Identifying Novel Transcriptional Regulators in Trophoblast Development
Abstract
Proper development of the placenta is vital for pregnancy success. The placenta regulates exchange of nutrients and gases between maternal and fetal blood and produces factors necessary to sustain pregnancy. Thus, maldevelopment of the placenta is linked with serious obstetrical complications that can jeopardize the health of both mother and child. Additionally, the placenta develops in parallel with multiple embryonic organs, notably the heart. Improper placental development can leave the heart vulnerable to environmental insults and result in cardiovascular disease. Therefore, understanding how the placenta forms is of major health importance.
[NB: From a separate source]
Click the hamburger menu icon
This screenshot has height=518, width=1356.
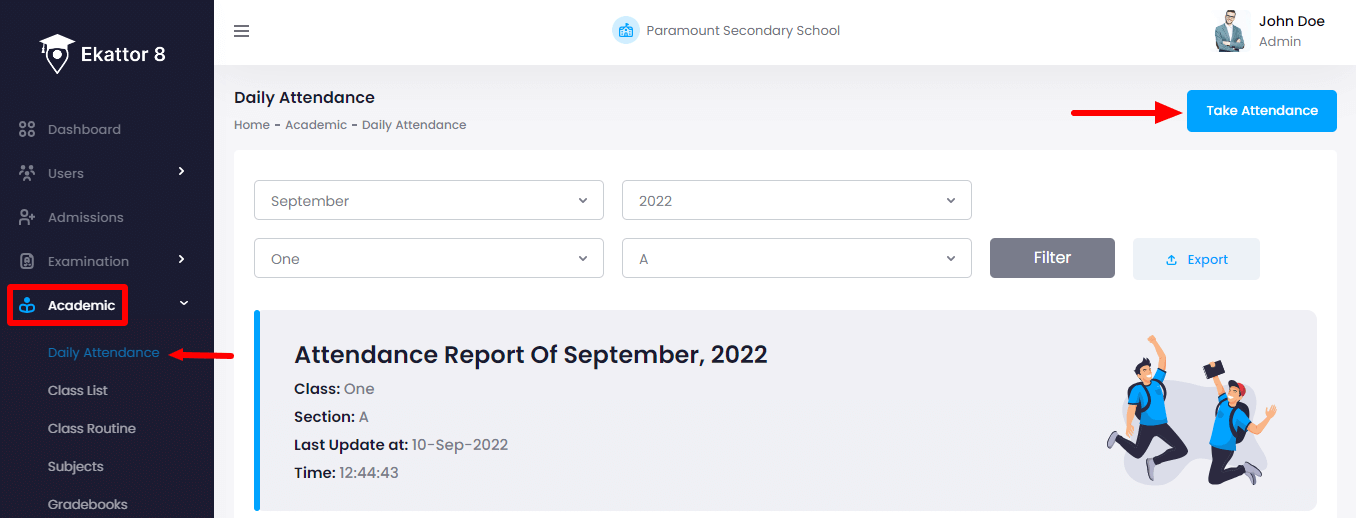[x=241, y=31]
The parenchymal cells of the placenta are called trophoblasts, which arise from trophoblast stem (TS) cells differentiating through one of two distinct lineage pathways: syncytiotrophoblast (ST), which regulates maternal-fetal nutrient transfer, and extravillous trophoblasts (EVTs), which remodel the uterine vasculature. However, the molecular mechanisms governing differentiation of TS cells are poorly understood. In this thesis, I show that glial cells missing-1 (GCM1) and OVO-Like 2 (OVOL2) are two transcription factors critical for morphogenesis of the human and mouse placenta, respectively. GCM1 regulates differentiation of human TS cells into both ST and EVTs. Particularly, GCM1 coordinates development and function of EVTs by regulating expression of the EVT regulator ASCL2 and the WNT antagonist NOTUM. In mice, OVOL2 is highly expressed within trophoblasts and loss of OVOL2 results in poor differentiation capacity and abrogated development of the placenta. OVOL2 mediates its effects on mouse placental morphogenesis, in-part, by regulating expression of the stem-associated factor Id2. Interestingly, Ovol2- deficient embryos die prematurely at embryonic day 10.5 due to major defects in heart formation, albeit Ovol2 expression is undetectable in the fetal heart. Poor development of the fetal heart is likely attributed to the absence of a placenta-specific microRNA, mmu-miR- 1249-3p, in extracellular vesicles isolated from Ovol2-deficient TS cells. I further show that placental-derived extracellular vesicles traffic to the embryo in vivo, where they may contribute to nascent heart formation. Collectively, my thesis provides insight into the mechanisms regulating TS cell biology and how the placenta and heart develop in concert to ensure proper development of the embryo.